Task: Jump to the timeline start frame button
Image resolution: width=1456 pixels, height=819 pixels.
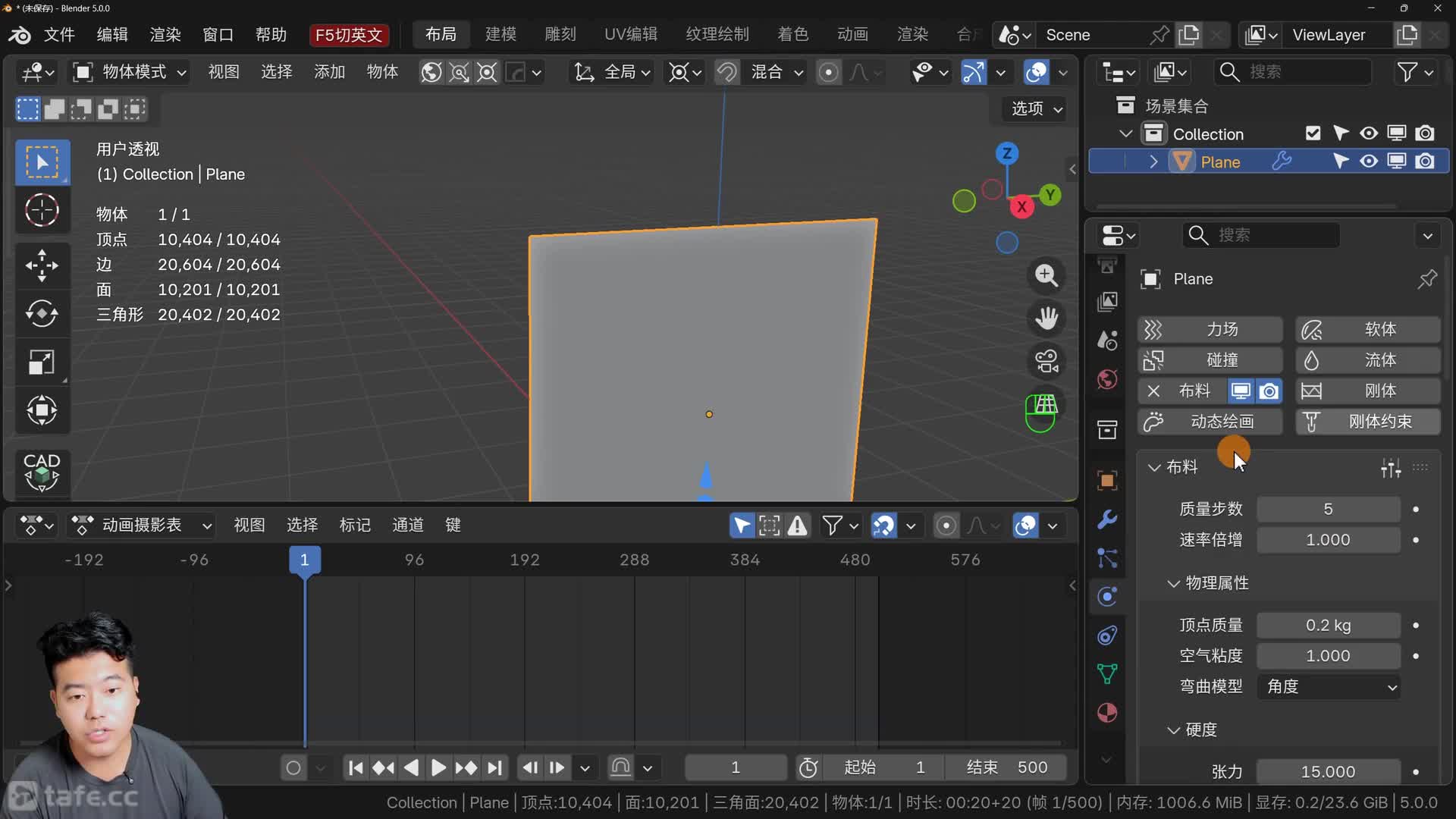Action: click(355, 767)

==

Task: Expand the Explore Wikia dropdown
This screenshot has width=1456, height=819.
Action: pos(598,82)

PROBLEM TO SOLVE
Return from the data every line that holds "Task".

SOLUTION TO THIS EXERCISE
Task: Jump to the timeline start frame button
Task: Expand the Explore Wikia dropdown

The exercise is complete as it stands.